Durch die Zustimmung von Belarus, russische Atomwaffen zu lagern, kämen diese der Ukraine und Europa geografisch näher. In den Arsenalen der neun Atomwaffen-Staaten lagern insgesamt etwa 12.700 Atomsprengköpfe (Stand 2021), sagte Fihn. Zu den Atommächten zählt ICAN außer Russland die USA, Frankreich, Großbritannien, China, Indien, Pakistan, Israel und Nordkorea. Der Iran gehört laut Fihn nicht dazu. "Sie arbeiten nicht an einer Atombombe, sie arbeiten an Nuklearenergie", erklärte sie. Dieser Prozess müsse beobachtet werden, hoffte sie auf ein positives Ergebnis der Iran-Verhandlungen für einen neuen Atomvertrag. Wegen des Iran sei sie nicht besorgt, so Fihn: "Besorgt bin ich über die Staaten, die Nuklearwaffen haben."
Fihn hofft auf "Moment der Mobilisierung"
Von der Juni-Konferenz erwartet sich Fihn einen "Moment der Mobilisierung": Regierungsvertreter, Parlamentarier, Bürgermeister, Aktivisten, NGOs und die Zivilgesellschaft sollen teilnehmen und die Gefahren von Nuklearwaffen zurückzuweisen, den Besitz, die Verwendung und Entwicklung von Atomwaffen verurteilen und "eine starke Botschaft an die Nuklearmächte senden, dass der Rest der Welt das nicht akzeptiert".
Die österreichische Regierung habe in Bereich Abrüstung "Leadership" gezeigt, so Fihn. Die österreichische Bevölkerung sei sehr stark gegen Atomwaffen eingestellt. Österreich sei unter jenen sieben oder acht Ländern, die Antriebskraft für den Vertrag waren. Fihn erklärte dies mit der Erfahrung aus der Zeit des Kalten Kriegs und dem Bewusstsein: Nicht nur die Atommächte seien betroffen, ein Atomwaffeneinsatz werde auf alle Auswirkungen haben.
Zusammenfassung
- Die Direktorin der Internationalen Kampagne zur Abschaffung von Atomwaffen (ICAN) Beatrice Fihn, ist angesichts der "nuklearen Erpressung" durch den russischen Präsidenten Wladimir Putin "sehr beunruhigt".
- "Wir sind dem Einsatz von Atomwaffen näher, als wir es vor einem Monat waren", warnte Fihn im Gespräch mit der APA in Wien, wo sie sich zur Vorbereitung einer Konferenz zum Verbot von Atomwaffen aufhielt. ICAN hatte 2017 den Friedensnobelpreis gewonnen.

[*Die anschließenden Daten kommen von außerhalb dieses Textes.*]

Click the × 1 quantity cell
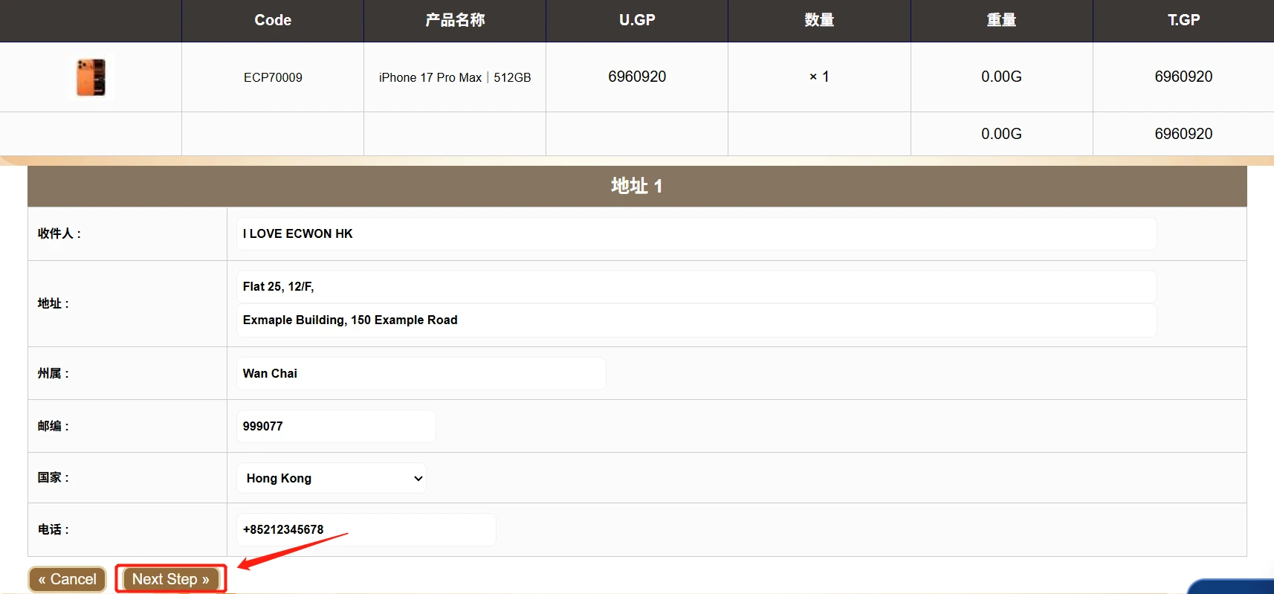This screenshot has width=1274, height=594. pos(819,77)
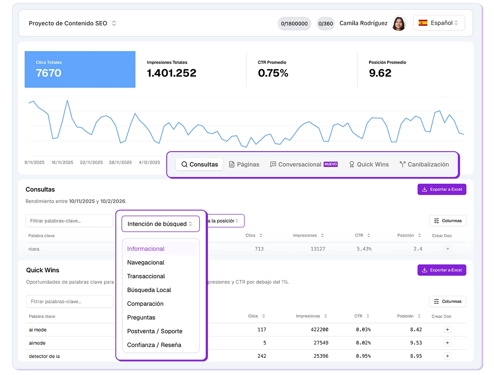Select the Informacional intent option
Screen dimensions: 494x375
(x=145, y=248)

- Die Konferenz der Vertragsstaaten des Atomwaffenverbotsvertrags soll voraussichtlich im Juni in Wien stattfinden. Der Vertrag ist seit 2021 in Kraft. 120 Länder haben sich für ein Verbot von Atomwaffen ausgesprochen.
- 68 Staaten haben den Vertrag unterschrieben, 59 ratifiziert. Nicht dabei sind allerdings all jene Staaten, die selbst Atomwaffen besitzen.
- Selbst wenn Putin eine sogenannte taktische Atomwaffe in der Ukraine einsetzen würde, hätte dies verheerende Folgen: "Diese taktischen, kleinen Atomwaffen sind Hiroshima-groß", erklärte Fihn.
- Durch die Zustimmung von Belarus, russische Atomwaffen zu lagern, kämen diese der Ukraine und Europa geografisch näher. In den Arsenalen der neun Atomwaffen-Staaten lagern insgesamt etwa 12.700 Atomsprengköpfe (Stand 2021), sagte Fihn.